- _FRAGMENTO CITADO_:
--------
Ha sido una tarea muy grande dejar a un lado esa educación cristiana, moralista y represora inculcada por tantos años, pero lo sigo logrando día a día. El colegio católico reprimió esa parte que todo niño o adolescente diverso debería vivir libremente sin prejuicios, estereotipos o tabúes. Por supuesto, en mi colegio las palabras inclusión o diversidad estaban a años luz. En mi cabeza no existía una definición exacta para mi gusto o atracción, no conocía nada de nada. Lo único que intuía dentro de mi era que yo escapaba a la regla. Y es que a los niños les gustan los niños y a las niñas las niñas. Los hombres de azul, las mujeres de rosa. Para él los carritos, para ella las muñecas. Sin réplicas ni cuestionamientos. Conforme creces y te das cuenta de lo qué ocurre contigo empiezas a comportarte como tus primitos o amiguitos heterosexuales, a mimetizarte, a no ser demasiado evidente, a no mostrar demasiado tus emociones, a tener cuidado con tus palabras, a manejar mejor tus gestos. Te vuelves un performer, un camaleón, un represor de tu verdadera naturaleza. Y lo guardas todo en ese closet bien cerrado.
--------
- _DATOS PROPORCIONADOS_:
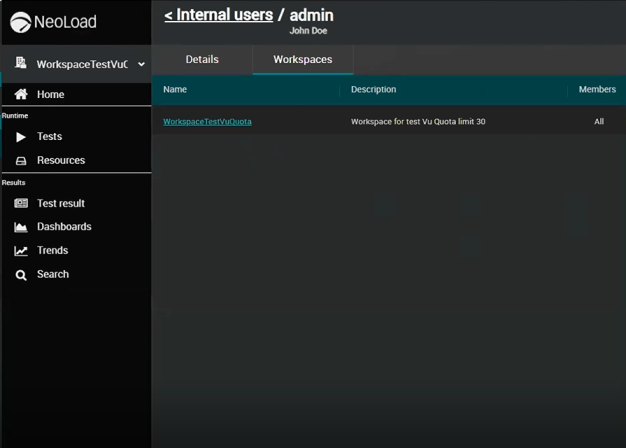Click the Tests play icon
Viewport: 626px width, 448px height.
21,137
--------
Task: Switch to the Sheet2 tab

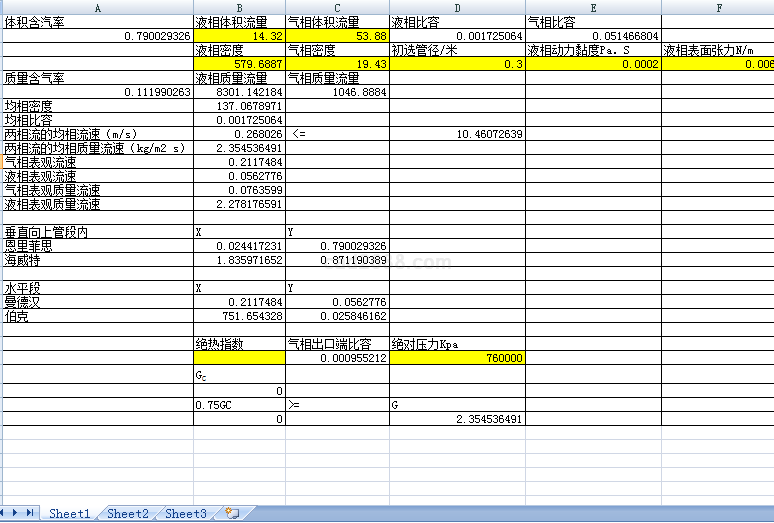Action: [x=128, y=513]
--------
- _INSTRUCCIONES_:
1. Según el fragmento sobre la educación en el colegio católico, ¿en qué tres cosas se convierte quien empieza a mimetizarse?
2. Escribe la continuación del fragmento sobre la educación en el colegio católico.

- _RESULTADOS POR TAREA_:
1. En un performer, un camaleón y un represor de su verdadera naturaleza.

2.
Seguramente por la numerosa cantidad de alumnos que fuimos los de la promoción 1977 de primer grado de primaria es que nos dividieron en dos salones y así nos mantuvimos hasta segundo de secundaria en que ambas aulas pasaron a ser una. De la primaria no tengo recuerdos que involucren escenas o situaciones de bullying y es que pienso que pasaba por el niño o chico "normal", alguien como el resto. Eso obviamente tenía sus ventajas, pasar desapercibido, aunque se hacía más difícil cuando empiezas a despertar tu sexualidad y entras a la adolescencia, mientras tanto los curas de la iglesia tratando de controlar tu arrechura con rezos y plegarias. Nosotros no éramos los del sodalicio, eso sí que era bien hardcore.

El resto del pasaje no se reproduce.